Hace poco una de las personas que llevaba años durmiendo en el mismo portal ha tenido que evacuar su posición y pasarse al túnel comercial de la acera de enfrente. Derriban el edificio.  Antes, tenía a su servicio a muchos de los vecinos que le aportaban comida, bebida, tabaco e incluso oí algún día decirle a una joven de la pizzería: “te quiero”. Hoy, estando a una distancia mínima de su anterior sitio, puesto que solo hay que cruzar el paso de cebra, no tiene a ninguno de esos vecinos tan dispuestos y colaboradores, su situación es mucho más precaria y apenas tiene un saco de dormir. Todo aquel entorno que tenía “apesebrado” a nuestro amigo ya no es capaz de cruzar el paso de cebra para seguir con su labor. Entonces, ¿qué pasa? ¿Qué si ya no está en mi camino, en mi calle, en mi ruta para comprar el pan, en mi lugar de trabajo ya no es mi pobre? Es tan ilógico el sentido de propiedad de algunas personas que piensan “este es mi pobre” que no se dan cuenta del daño que pueden hacer. Aunque yo, sinceramente, me alegro de que su ayuda se haya acabado, así ahora sí que realmente los servicios sociales podrán hacer su labor y seguramente serán esos mismos vecinos que no se atreven a cruzar la calle quienes denuncien su “insostenible situación”.

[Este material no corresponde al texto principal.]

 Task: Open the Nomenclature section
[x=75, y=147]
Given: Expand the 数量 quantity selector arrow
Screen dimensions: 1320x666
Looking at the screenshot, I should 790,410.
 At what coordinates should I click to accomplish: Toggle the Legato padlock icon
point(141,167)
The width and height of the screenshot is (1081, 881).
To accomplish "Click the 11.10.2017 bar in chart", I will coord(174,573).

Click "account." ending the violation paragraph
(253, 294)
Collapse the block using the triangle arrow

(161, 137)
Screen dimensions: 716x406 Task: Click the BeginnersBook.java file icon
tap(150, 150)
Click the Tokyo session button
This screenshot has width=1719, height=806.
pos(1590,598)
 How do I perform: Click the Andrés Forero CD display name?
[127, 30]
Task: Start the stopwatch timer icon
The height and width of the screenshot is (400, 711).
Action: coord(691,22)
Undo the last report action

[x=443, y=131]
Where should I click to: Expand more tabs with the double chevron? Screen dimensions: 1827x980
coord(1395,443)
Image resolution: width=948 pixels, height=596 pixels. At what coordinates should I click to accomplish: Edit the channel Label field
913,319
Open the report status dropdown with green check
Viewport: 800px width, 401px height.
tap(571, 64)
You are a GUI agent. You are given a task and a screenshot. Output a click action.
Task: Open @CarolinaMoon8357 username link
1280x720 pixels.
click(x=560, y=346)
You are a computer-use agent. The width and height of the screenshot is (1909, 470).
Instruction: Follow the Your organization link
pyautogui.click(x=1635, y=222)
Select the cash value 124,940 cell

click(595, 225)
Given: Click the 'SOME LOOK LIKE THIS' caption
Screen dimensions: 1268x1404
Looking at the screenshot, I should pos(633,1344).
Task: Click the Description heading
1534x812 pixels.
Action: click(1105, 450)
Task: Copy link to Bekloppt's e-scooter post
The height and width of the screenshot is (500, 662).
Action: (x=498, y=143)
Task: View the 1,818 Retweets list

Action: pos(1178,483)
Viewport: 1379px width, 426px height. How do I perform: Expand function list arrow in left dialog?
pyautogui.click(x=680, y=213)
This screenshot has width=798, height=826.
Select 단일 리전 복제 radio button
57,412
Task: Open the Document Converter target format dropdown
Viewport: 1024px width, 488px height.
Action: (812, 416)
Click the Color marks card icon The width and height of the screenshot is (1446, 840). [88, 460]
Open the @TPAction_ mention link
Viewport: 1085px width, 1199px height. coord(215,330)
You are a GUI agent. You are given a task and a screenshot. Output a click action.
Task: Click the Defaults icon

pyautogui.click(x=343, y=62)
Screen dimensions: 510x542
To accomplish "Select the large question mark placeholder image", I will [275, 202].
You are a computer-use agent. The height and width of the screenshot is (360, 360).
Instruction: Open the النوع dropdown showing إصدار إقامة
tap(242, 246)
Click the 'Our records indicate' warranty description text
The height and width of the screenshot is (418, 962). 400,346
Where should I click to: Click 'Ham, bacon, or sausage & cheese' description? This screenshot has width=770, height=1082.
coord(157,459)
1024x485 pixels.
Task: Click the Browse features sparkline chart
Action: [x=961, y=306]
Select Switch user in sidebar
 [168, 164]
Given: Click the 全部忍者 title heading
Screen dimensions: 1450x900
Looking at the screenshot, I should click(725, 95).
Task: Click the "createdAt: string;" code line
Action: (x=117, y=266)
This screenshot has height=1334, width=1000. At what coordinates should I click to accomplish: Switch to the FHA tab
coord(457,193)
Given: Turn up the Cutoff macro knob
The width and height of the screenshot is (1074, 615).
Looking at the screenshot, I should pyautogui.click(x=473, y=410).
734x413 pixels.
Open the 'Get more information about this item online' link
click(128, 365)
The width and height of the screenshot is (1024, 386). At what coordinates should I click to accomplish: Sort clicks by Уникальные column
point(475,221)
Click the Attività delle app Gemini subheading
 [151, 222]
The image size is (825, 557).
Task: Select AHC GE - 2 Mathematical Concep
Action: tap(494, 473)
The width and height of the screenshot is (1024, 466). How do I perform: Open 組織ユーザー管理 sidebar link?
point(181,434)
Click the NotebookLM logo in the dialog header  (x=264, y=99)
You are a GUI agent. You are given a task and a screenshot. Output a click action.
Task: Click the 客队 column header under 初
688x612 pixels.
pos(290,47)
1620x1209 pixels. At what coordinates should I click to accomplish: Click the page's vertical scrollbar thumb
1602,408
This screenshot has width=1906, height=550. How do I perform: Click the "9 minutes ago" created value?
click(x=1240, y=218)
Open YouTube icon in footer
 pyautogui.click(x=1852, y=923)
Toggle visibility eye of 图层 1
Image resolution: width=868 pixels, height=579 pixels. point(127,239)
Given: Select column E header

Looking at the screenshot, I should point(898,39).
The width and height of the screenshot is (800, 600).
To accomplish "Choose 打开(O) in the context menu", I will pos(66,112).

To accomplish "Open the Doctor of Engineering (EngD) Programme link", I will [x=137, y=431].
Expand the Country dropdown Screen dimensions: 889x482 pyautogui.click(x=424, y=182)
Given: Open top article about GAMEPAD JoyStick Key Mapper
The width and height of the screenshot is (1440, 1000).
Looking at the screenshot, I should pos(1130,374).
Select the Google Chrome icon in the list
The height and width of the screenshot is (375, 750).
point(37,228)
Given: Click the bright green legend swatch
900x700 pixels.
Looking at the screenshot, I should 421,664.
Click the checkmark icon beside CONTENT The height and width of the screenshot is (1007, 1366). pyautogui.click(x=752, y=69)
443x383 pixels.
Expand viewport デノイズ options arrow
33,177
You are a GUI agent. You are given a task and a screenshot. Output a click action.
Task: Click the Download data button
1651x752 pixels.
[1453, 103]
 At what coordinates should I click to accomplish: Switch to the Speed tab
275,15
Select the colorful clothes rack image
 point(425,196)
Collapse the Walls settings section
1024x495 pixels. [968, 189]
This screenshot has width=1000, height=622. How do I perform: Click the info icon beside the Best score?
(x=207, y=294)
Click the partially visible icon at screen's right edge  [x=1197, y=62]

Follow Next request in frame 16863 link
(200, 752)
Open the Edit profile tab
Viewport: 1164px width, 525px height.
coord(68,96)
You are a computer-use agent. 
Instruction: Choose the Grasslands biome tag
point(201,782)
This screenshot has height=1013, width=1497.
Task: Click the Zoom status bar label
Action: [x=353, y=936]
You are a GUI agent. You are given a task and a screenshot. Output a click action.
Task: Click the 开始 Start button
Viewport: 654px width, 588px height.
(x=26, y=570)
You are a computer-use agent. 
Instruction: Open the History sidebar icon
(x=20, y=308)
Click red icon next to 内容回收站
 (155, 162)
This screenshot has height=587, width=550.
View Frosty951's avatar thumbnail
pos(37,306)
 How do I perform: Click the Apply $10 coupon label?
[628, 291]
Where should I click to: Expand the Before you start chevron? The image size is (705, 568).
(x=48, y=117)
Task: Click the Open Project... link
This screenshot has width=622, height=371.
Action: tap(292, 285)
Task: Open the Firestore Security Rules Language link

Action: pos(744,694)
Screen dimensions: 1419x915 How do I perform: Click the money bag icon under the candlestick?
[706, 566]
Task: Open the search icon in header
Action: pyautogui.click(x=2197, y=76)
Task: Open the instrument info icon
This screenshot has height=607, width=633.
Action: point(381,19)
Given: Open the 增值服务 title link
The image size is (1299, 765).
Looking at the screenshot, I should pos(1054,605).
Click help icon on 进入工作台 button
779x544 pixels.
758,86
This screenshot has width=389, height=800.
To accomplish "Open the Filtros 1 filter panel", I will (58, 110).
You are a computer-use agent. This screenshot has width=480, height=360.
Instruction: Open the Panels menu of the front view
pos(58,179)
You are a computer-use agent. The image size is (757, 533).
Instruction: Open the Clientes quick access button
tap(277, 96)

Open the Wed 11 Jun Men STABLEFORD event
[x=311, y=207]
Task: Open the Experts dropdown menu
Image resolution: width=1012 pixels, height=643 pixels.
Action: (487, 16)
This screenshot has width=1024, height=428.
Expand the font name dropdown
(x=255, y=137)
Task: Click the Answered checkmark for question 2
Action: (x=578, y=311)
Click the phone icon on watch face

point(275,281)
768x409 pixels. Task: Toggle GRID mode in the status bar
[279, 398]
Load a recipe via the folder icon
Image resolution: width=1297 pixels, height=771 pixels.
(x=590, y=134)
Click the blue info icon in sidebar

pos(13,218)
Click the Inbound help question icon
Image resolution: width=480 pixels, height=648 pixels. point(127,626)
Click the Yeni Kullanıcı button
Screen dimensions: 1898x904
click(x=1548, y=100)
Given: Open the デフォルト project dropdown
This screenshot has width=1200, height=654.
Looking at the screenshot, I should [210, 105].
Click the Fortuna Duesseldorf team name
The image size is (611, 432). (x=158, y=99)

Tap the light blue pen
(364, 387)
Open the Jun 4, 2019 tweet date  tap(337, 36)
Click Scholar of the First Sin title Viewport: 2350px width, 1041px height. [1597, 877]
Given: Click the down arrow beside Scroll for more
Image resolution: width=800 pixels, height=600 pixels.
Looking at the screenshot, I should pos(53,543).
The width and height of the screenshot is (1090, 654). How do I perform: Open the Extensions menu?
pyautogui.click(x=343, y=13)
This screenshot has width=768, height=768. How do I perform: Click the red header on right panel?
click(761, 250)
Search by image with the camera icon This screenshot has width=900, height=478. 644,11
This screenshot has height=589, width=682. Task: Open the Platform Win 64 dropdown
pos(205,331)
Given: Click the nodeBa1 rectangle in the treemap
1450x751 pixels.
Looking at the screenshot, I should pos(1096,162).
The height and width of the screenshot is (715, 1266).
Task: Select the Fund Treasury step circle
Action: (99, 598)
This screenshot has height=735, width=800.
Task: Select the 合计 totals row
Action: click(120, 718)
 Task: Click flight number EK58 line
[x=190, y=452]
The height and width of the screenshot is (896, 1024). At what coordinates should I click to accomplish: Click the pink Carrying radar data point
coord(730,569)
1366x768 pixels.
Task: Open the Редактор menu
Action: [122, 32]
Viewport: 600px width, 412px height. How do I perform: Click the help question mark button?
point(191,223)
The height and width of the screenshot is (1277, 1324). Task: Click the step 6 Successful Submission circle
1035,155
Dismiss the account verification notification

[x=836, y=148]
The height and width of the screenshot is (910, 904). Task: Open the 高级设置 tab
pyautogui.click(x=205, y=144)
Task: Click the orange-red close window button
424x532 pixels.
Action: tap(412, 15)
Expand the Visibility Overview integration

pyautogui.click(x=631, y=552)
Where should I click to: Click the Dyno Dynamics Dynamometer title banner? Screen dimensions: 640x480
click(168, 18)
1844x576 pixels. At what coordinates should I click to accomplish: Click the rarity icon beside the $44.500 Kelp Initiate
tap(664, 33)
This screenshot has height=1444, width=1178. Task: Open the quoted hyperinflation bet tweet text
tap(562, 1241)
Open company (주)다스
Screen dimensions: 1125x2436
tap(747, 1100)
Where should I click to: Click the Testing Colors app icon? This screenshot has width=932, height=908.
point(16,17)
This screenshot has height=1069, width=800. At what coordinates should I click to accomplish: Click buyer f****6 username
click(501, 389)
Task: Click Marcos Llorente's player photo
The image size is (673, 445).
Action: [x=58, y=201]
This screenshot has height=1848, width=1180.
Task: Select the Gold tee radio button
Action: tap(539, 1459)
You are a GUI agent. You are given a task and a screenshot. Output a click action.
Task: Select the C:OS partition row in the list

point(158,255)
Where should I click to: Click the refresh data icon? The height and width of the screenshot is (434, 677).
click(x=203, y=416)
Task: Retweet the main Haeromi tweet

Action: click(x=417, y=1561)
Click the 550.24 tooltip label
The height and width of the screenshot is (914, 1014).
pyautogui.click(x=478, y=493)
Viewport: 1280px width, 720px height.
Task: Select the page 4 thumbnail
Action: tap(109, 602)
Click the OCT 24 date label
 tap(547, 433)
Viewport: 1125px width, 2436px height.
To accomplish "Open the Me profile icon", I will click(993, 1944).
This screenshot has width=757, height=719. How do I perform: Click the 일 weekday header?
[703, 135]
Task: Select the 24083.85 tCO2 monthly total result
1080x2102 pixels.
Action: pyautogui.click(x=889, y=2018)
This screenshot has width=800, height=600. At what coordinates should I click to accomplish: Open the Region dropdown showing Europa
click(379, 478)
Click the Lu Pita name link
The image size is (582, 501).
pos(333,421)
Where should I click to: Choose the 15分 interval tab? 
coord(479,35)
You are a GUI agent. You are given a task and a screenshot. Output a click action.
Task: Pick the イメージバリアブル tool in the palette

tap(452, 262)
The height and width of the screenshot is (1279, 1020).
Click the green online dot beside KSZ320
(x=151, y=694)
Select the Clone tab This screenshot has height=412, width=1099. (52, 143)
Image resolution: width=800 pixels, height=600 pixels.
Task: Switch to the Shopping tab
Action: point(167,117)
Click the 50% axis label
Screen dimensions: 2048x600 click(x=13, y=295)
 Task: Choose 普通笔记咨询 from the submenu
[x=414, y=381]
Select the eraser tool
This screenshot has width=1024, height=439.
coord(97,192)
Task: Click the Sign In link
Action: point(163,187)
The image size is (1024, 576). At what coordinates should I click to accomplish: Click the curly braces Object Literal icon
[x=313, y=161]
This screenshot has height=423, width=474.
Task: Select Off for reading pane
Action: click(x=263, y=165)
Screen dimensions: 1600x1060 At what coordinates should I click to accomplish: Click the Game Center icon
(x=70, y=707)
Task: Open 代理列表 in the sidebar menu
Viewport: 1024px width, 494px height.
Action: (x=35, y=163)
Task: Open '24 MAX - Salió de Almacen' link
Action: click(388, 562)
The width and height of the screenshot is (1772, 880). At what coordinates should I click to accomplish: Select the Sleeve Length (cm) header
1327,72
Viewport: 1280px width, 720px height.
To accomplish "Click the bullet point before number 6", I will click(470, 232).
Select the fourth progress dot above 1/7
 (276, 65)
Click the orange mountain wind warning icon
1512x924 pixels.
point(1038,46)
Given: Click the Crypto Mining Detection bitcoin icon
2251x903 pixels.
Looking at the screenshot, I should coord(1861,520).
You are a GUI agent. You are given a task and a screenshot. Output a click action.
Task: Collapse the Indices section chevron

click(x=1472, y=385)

Para terminar, solo quiero que se entienda que el ofrecer algún tipo de limosna a la gente que está en la calle es generalmente contraproducente y nada apropiado. Sé que algunos no lo entenderán así, pero es así como lo tengo que proclamar. Aquel que quiera ayudar que lo haga a través de algún servicio social o colaborando con las ONG’s que se dedican a ello.

Personalmente creo que la mejor limosna que podemos dar, sea quien sea el receptor, es un saludo, una sonrisa y unas pocas palabras de cariño, simplemente para que le demos algo que no se puede dar de otra manera: VISIBILIDAD.